Diagnosis usually combines the child's history, a neurological examination, and scans. MRI gives detailed pictures without radiation and is often the key test; CT is fast and useful in emergencies; ultrasound can be used in babies whose soft spot is still open. Blood tests, an EEG, a lumbar puncture or a biopsy may also be needed depending on the suspected condition.
What should I bring when seeking treatment abroad for my child?
Gather your child's recent MRI or CT scans (ideally the original image files, not just reports), all written reports, a clear medical history summary, a list of current medicines and doses, and any biopsy or laboratory results. Having these ready lets a specialist review the case properly and provide an accurate, personalised estimate during a consultation.
How should I choose a hospital in Turkiye for my child?

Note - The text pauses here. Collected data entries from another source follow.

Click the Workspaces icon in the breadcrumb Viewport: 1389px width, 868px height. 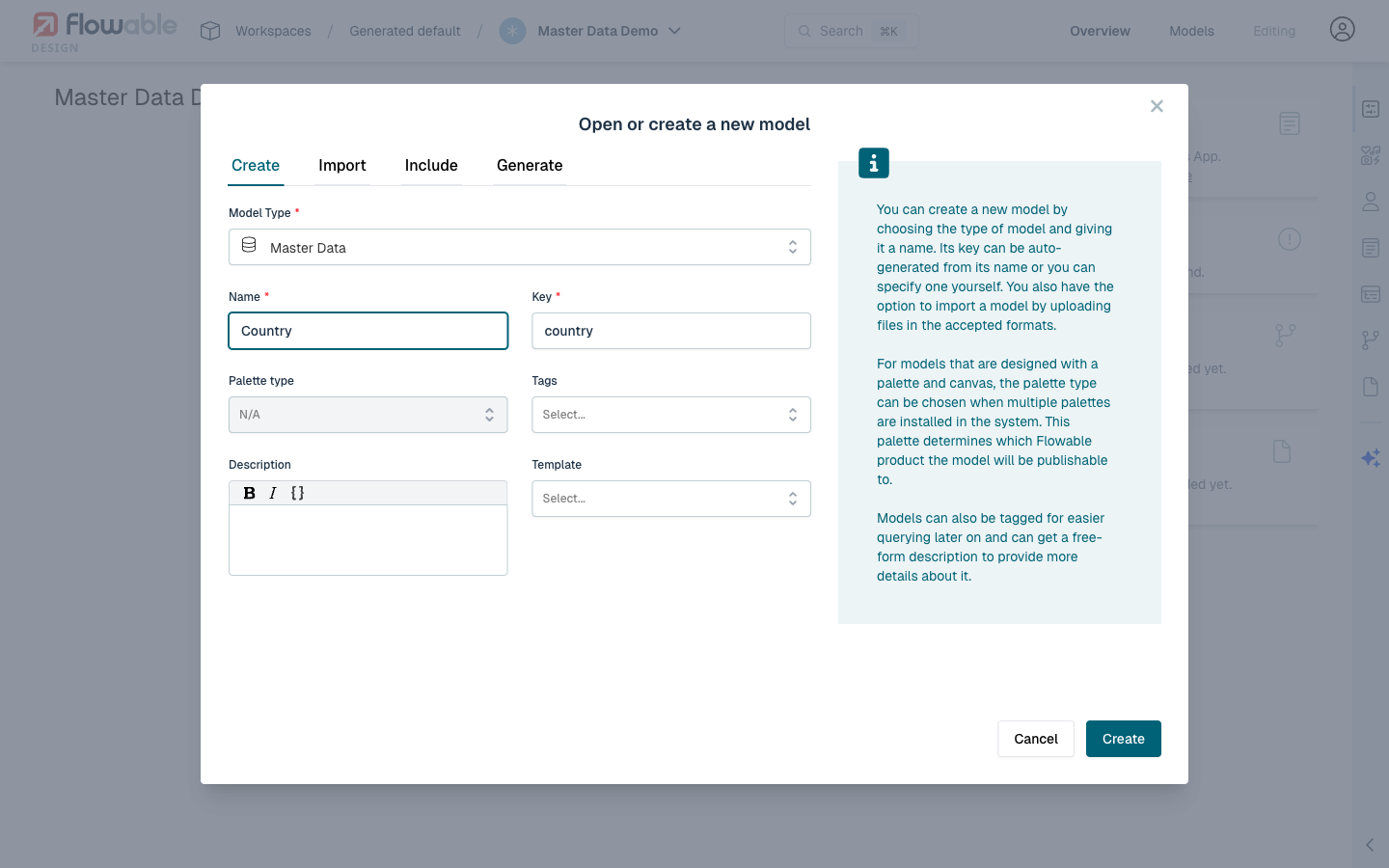(209, 30)
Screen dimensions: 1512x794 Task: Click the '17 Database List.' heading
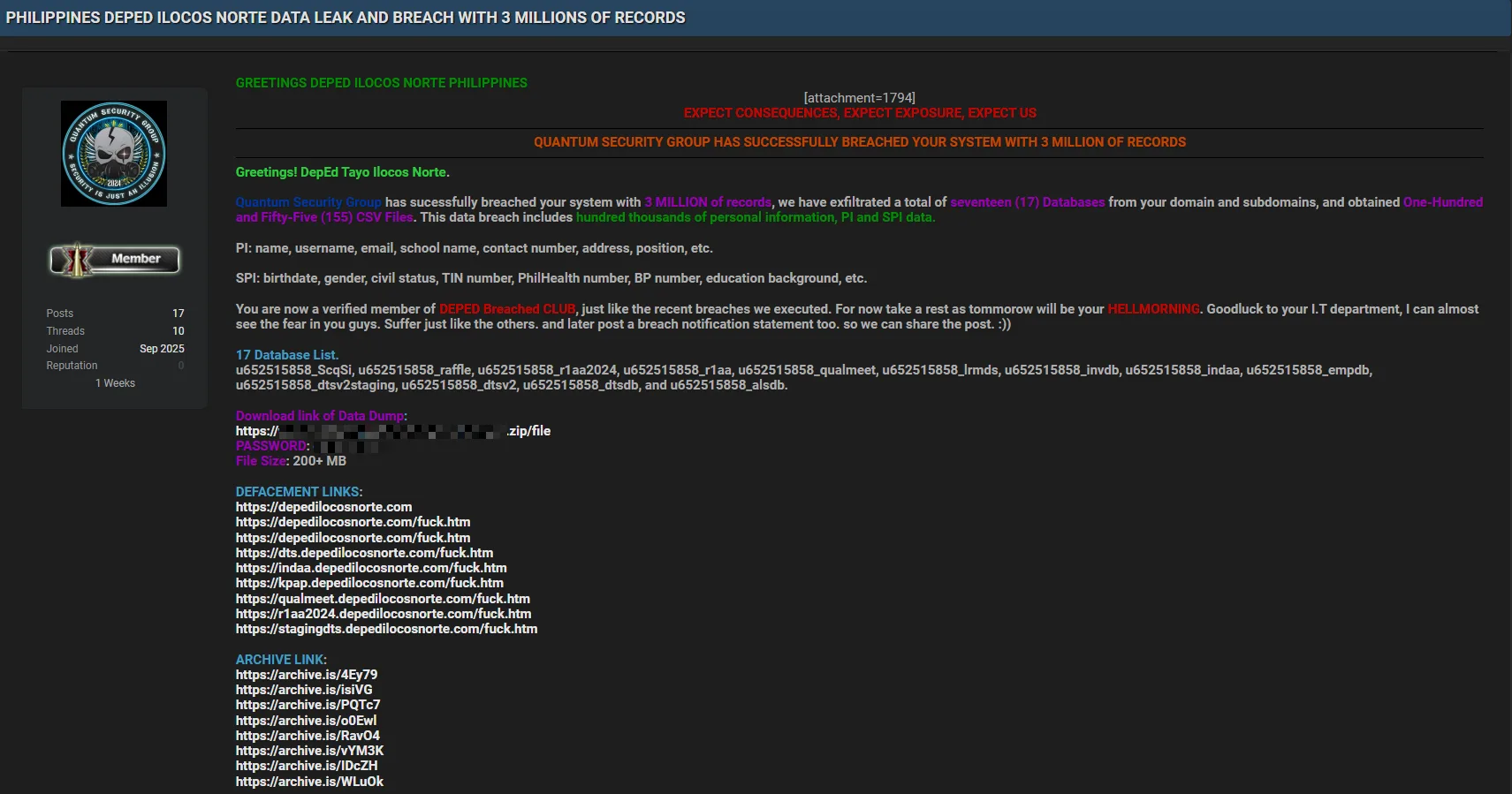pyautogui.click(x=287, y=355)
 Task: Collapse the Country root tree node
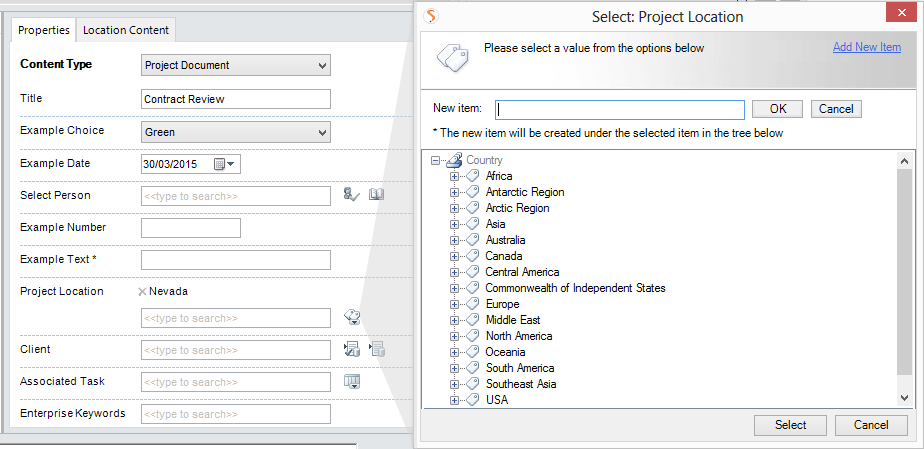435,160
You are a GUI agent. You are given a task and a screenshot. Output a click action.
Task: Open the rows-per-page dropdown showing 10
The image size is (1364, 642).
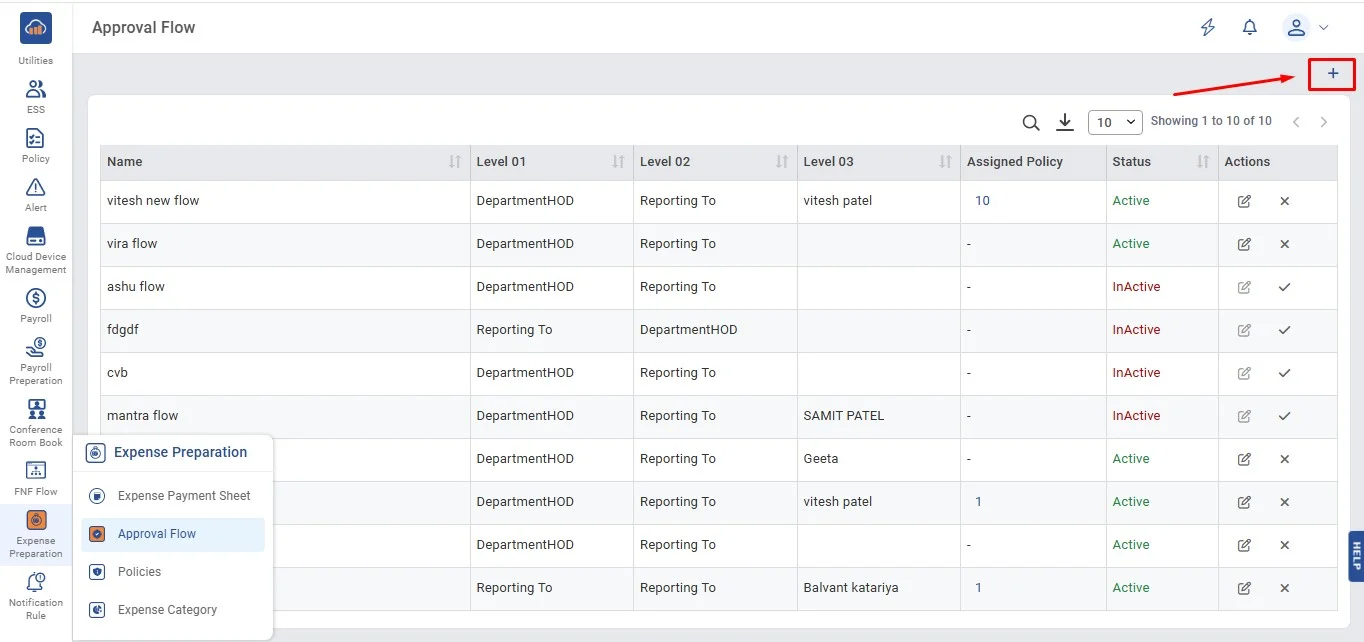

Look for recognised quality accreditation such as Joint Commission International (JCI), a genuine paediatric pathway (paediatric neurosurgeons, children's anaesthetists and a children's intensive care unit), specific experience with your child's condition, a multidisciplinary team, and clear communication in a language you understand, including follow-up after you go home. A second opinion is always reasonable.
Will my child need long-term follow-up?
Often, yes. Many conditions need regular review appointments and sometimes repeat scans so the team can check healing and development and catch any problems early. A child with a shunt, for example, is monitored over the years because shunts can occasionally block or become infected. Some children also benefit from physiotherapy, speech therapy or extra support at school.

This article is for general information only and is not medical advice. Always consult a qualified doctor about your individual case.